We are also excited to unveil a new version of our dry food dispenser, featuring two significant design innovations. Enhanced user experience touches make it even easier for consumers to select the precise quantity they want to dispense and fill a paper bag or container with nuts, grains or powders. The dispenser weighs the amount and print the barcode once completed.

Our new design facilitates a large-scale circular bulk packaging model by integrating standardized food-safe containers as product hoppers. These hoppers can be refilled at the manufacturer and shipped to retailers easily.

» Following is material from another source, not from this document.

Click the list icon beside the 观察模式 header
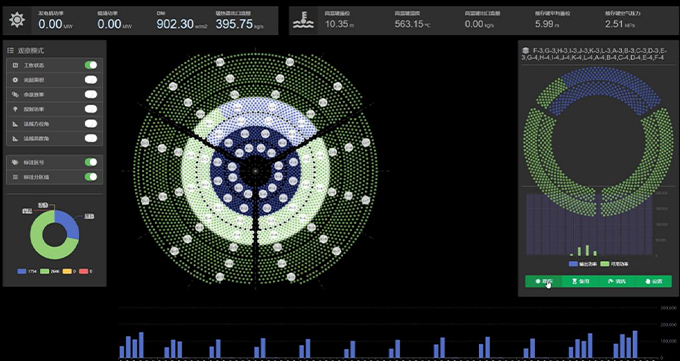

In line with our open-innovation model, these hoppers utilize existing market plastic containers from multiple suppliers, ensuring ease of stacking and transportation.

Our technology advancements are built on numerous pilots, including partnerships with Unilever in Kenya for dispensing Sunlight washing powder, with SPAR in South Africa for dispensing rice, sugar, coffee granules, and coffee creamer, and with UK Research and Innovation (UKRI) in London for dispensing chocolate-covered almonds, cashews, and muesli. These pilots have been instrumental in refining our technology through real-world feedback.

“With four years of R&D under our belt and learnings from extensive pilots, we have built a powerful technology platform that enables rapid innovation,” says Marc Wetselaar, COO of Smartfill. “We did more than 16,000 customer transactions in 2023 across a range of products and retail environments, enabling us to hone our products with real-world feedback.” 

Our IoT-powered smart dispensers connect to the Smartfill packageless stock management platform, giving manufacturers and retailers powerful real-world data, no matter where the dispensers are located. This informs both logistics and marketing. 

Addressing food affordability in developing markets is a core goal for us at Smartfill. By using smart dispensing technology, manufacturers and retailers meet a growing consumer need for smaller purchase sizes, without having to incur the additional cost of new packaging lines.

“We approached our technology with the mindset to scale, so our focus is on making the hardware and operating costs as cheap as possible,” says Smartfill CEO Nevo Hadas. “We understand that the dispensers have to achieve a positive business case, and this comes from three areas. Firstly, we increase sales because we meet the consumer demand for affordability.  Secondly, we increase margins as retailers and manufacturers are dealing in bulk, but charging small package prices. We increase brand market share. Up to 40% of repeat purchasers in our trials were infrequent purchasers of the product before.” 

“Packaging is an industrial age concept that is polluting our planet. It’s only going to get more expensive, as greater responsibility is placed on manufacturers. Recycling cannot fix the problem. In some instances the packaging is more expensive than the materials inside – which doesn’t make sense. By re-imagining retail to have “packaging” at the edge (retail) versus at the centre (manufacturing), the entire system changes. Many costs that go into packaging and logistics are avoided, adding value to manufacturers, retailers and consumers,” says Hadas.

Hadas emphasises the need for rapid, widespread adoption of these solutions. “The time for manufacturers, brands and retailers to move to packageless retail is now. The technology is available, the business case is compelling and the environmental imperatives are undeniable. Customers want it, and our planet needs it.  It takes brave and future-facing organisations to embrace new technology, and lead the charge towards a more sustainable and responsible future.”